== DOCUMENT SEGMENT ==

So, all the above methods are not equivalent. The function play is dispatched only on it's arguments that have been explicitly defined on it. The values of c::Cat & d::Dog are available to it via context (currently added as keyword arguments) like it would if "play" was an instance method. So, alternatively play can be called as play(toy1, toy2; c = Cat(), d=Dog())

But to get a reference to the function "play" an instance of (cat, dog) is required. 

There are two dispatches: 
1. On (cat, dog, Val{:play}) to get the function play.
2. On (toy1, toy2) to execute function play.

First dispatch is used for namespacing and attaching arbitrary fields and methods to Types and instances. Second dispatch is the actual execution.


Vinuth Madinur

unread,
Jul 28, 2015, 4:14:53 AM7/28/15
to juli...@googlegroups.com
In my example,  the function play has 2 methods:

1. play(toys::Int...)
2. play(toys::ASCIIString...)

and it is dispatched only on these.

Stefan Karpinski

unread,
Jul 28, 2015, 10:22:23 AM7/28/15
to juli...@googlegroups.com
So there are two levels of dispatch:

1. Find which "function" to call by dispatching on the objects to the left of the verb.
2. Call that function on multiple arguments, which are also dynamically dispatched on.

===
== INFORMATION PROVIDED ==

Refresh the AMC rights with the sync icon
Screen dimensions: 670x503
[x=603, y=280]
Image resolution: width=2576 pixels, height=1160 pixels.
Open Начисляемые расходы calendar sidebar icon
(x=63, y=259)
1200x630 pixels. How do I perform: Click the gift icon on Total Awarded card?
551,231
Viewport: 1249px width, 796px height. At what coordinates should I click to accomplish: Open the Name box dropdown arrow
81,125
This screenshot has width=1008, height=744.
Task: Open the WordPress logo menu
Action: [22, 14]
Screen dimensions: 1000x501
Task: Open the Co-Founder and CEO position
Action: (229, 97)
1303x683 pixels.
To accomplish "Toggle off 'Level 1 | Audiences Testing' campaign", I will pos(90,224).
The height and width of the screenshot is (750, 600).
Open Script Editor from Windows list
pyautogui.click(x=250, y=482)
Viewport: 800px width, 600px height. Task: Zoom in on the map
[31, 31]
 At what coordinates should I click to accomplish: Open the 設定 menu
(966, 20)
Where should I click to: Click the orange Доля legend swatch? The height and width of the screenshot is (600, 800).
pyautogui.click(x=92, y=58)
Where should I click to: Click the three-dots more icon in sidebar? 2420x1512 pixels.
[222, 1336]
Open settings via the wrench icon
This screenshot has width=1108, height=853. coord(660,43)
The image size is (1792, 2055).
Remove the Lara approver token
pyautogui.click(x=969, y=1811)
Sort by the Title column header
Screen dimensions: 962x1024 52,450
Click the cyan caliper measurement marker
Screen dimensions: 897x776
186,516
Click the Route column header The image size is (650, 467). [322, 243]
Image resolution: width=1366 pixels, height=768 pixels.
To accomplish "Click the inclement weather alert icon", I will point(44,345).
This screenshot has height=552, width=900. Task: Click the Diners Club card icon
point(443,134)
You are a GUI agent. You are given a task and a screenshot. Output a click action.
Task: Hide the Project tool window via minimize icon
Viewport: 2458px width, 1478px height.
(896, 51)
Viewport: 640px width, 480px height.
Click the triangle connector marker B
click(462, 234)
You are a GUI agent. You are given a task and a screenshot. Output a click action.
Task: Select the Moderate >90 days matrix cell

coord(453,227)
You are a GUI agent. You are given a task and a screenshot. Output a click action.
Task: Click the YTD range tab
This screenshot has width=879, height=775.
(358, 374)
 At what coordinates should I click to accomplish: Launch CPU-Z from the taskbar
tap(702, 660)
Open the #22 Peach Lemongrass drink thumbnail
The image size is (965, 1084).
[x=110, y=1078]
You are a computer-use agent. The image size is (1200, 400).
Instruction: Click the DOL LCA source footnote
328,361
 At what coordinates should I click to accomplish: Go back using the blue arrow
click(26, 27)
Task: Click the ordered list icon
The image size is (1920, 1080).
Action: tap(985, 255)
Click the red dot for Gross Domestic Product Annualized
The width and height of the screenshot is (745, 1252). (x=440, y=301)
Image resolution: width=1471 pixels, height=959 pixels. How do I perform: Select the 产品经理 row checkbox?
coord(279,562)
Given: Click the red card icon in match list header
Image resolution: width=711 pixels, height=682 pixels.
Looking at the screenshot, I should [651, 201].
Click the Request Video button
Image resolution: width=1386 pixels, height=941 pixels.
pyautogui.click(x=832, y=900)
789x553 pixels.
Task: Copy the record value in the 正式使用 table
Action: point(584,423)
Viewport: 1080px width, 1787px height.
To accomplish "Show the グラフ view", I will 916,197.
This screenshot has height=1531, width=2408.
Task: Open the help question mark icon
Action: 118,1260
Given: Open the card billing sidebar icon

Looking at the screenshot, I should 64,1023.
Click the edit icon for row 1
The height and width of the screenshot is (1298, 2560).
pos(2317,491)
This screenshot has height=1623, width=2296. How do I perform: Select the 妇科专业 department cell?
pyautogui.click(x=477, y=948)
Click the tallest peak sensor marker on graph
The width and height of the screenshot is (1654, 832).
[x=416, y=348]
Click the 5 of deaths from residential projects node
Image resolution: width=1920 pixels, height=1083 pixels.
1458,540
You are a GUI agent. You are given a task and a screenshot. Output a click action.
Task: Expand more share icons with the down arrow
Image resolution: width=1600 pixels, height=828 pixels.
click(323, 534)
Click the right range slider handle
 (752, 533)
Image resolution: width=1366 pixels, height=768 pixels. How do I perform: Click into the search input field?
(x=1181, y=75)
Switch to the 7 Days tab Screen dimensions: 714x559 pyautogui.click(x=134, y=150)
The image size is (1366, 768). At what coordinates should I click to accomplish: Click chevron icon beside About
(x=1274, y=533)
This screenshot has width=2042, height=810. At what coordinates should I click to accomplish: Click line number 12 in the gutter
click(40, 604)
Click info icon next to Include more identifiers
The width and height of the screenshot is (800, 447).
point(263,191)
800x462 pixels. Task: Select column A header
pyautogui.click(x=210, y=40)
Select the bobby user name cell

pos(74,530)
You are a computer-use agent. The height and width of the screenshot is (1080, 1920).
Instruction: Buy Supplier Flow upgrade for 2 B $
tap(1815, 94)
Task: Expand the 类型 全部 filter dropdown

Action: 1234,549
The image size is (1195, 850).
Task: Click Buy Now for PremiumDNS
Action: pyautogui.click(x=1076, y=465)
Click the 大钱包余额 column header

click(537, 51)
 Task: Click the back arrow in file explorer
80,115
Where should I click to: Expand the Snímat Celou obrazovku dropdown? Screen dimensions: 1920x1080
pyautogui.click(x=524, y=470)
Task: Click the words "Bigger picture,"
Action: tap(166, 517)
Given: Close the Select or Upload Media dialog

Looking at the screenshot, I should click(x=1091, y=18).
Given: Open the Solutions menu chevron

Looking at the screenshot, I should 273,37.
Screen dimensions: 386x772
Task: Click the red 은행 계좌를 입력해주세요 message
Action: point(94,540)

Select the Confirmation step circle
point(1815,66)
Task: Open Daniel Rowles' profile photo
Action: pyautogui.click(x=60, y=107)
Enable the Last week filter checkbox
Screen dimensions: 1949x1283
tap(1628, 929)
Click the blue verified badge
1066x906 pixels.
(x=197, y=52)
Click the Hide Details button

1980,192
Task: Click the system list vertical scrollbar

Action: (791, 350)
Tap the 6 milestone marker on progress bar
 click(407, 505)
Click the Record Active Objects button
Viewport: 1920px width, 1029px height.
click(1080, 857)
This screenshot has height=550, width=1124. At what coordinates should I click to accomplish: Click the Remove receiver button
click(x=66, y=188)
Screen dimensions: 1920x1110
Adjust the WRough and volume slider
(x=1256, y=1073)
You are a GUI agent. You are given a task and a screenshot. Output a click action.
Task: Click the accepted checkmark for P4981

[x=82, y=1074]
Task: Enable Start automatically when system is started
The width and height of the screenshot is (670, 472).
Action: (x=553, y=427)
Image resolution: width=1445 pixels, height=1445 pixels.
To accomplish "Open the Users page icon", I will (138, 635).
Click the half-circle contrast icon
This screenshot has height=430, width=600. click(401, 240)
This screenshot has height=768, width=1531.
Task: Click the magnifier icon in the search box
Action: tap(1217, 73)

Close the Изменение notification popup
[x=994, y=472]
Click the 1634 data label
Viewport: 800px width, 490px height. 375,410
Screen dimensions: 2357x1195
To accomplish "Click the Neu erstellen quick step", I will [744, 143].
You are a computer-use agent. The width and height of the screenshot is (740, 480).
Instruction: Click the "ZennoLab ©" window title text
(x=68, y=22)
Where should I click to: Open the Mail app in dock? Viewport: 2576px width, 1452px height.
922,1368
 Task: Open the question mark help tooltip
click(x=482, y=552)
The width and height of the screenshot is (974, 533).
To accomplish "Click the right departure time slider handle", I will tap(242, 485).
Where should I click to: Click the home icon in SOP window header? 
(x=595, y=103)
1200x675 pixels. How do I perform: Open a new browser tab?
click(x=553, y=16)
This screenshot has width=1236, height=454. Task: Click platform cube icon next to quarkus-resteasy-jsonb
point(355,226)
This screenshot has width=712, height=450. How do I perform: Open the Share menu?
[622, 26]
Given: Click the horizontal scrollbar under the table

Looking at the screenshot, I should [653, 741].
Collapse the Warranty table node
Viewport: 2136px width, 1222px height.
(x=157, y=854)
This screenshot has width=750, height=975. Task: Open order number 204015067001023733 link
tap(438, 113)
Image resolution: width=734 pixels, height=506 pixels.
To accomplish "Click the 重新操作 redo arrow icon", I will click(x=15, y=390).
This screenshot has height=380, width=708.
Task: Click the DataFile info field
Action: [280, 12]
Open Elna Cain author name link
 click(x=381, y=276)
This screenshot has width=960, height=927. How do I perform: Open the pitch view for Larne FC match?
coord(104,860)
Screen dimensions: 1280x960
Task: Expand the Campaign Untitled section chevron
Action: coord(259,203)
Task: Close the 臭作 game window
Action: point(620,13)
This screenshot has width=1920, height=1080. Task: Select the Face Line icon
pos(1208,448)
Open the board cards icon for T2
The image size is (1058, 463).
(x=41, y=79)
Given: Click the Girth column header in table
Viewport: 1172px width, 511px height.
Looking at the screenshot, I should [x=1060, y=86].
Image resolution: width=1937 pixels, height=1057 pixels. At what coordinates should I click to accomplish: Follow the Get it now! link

===

## EXERCISE INSTRUCTIONS
1) Please copy the records word for word, starting with the line that contains "Where should I click to: Expand" and going on through the line that contains "(x=68, y=22)".
2) Continue the mailing-list thread on two levels of dispatch from where it stops.

## RESULTS OF THE TASKS
1)
Where should I click to: Expand the Snímat Celou obrazovku dropdown? Screen dimensions: 1920x1080
pyautogui.click(x=524, y=470)
Task: Click the words "Bigger picture,"
Action: tap(166, 517)
Given: Close the Select or Upload Media dialog

Looking at the screenshot, I should click(x=1091, y=18).
Given: Open the Solutions menu chevron

Looking at the screenshot, I should 273,37.
Screen dimensions: 386x772
Task: Click the red 은행 계좌를 입력해주세요 message
Action: point(94,540)

Select the Confirmation step circle
point(1815,66)
Task: Open Daniel Rowles' profile photo
Action: pyautogui.click(x=60, y=107)
Enable the Last week filter checkbox
Screen dimensions: 1949x1283
tap(1628, 929)
Click the blue verified badge
1066x906 pixels.
(x=197, y=52)
Click the Hide Details button

1980,192
Task: Click the system list vertical scrollbar

Action: (791, 350)
Tap the 6 milestone marker on progress bar
 click(407, 505)
Click the Record Active Objects button
Viewport: 1920px width, 1029px height.
click(1080, 857)
This screenshot has height=550, width=1124. At what coordinates should I click to accomplish: Click the Remove receiver button
click(x=66, y=188)
Screen dimensions: 1920x1110
Adjust the WRough and volume slider
(x=1256, y=1073)
You are a GUI agent. You are given a task and a screenshot. Output a click action.
Task: Click the accepted checkmark for P4981

[x=82, y=1074]
Task: Enable Start automatically when system is started
The width and height of the screenshot is (670, 472).
Action: (x=553, y=427)
Image resolution: width=1445 pixels, height=1445 pixels.
To accomplish "Open the Users page icon", I will (138, 635).
Click the half-circle contrast icon
This screenshot has height=430, width=600. click(401, 240)
This screenshot has height=768, width=1531.
Task: Click the magnifier icon in the search box
Action: tap(1217, 73)

Close the Изменение notification popup
[x=994, y=472]
Click the 1634 data label
Viewport: 800px width, 490px height. 375,410
Screen dimensions: 2357x1195
To accomplish "Click the Neu erstellen quick step", I will [744, 143].
You are a computer-use agent. The width and height of the screenshot is (740, 480).
Instruction: Click the "ZennoLab ©" window title text
(x=68, y=22)

2)
Seems complicated. What's the advantage of two levels of dispatch?

Vinuth Madinur

unread,
Jul 28, 2015, 10:58:25 AM7/28/15
to julia-dev, ste...@karpinski.org
This allows anyone to dynamically associate metadata / functions with any object / Type in a way that the Type hierarchy is respected.

For example, I can associate a new attribute "age" on the abstract class Animal and access it from Cat / Dog instances. One can even associate arbitrary data fields to function objects, etc., 

And because it uses multiple dispatch to do this, these fields / functions can be added to single objects or on a tuple of objects / types. These new fields / functions wont pollute the global namespace. The functions will have access to the objects to which they are attached.

This partially uses the suggestion made by Jeff for overloading the dot operator and uses multiple dispatch to implement a namespaced dynamic OOP syntax. Makes chaining easy, potentially more readable and makes it easy to implement other concepts like Traits, etc.,

Tom Breloff

unread,
Jul 28, 2015, 11:22:49 AM7/28/15
to juli...@googlegroups.com
I'm with Stefan... I don't see how this has added anything to the language, other than giving it a OOP feel.  If I understand you, you see a few benefits:

- New methods do not pollute the global namespace.  Solution? Use modules.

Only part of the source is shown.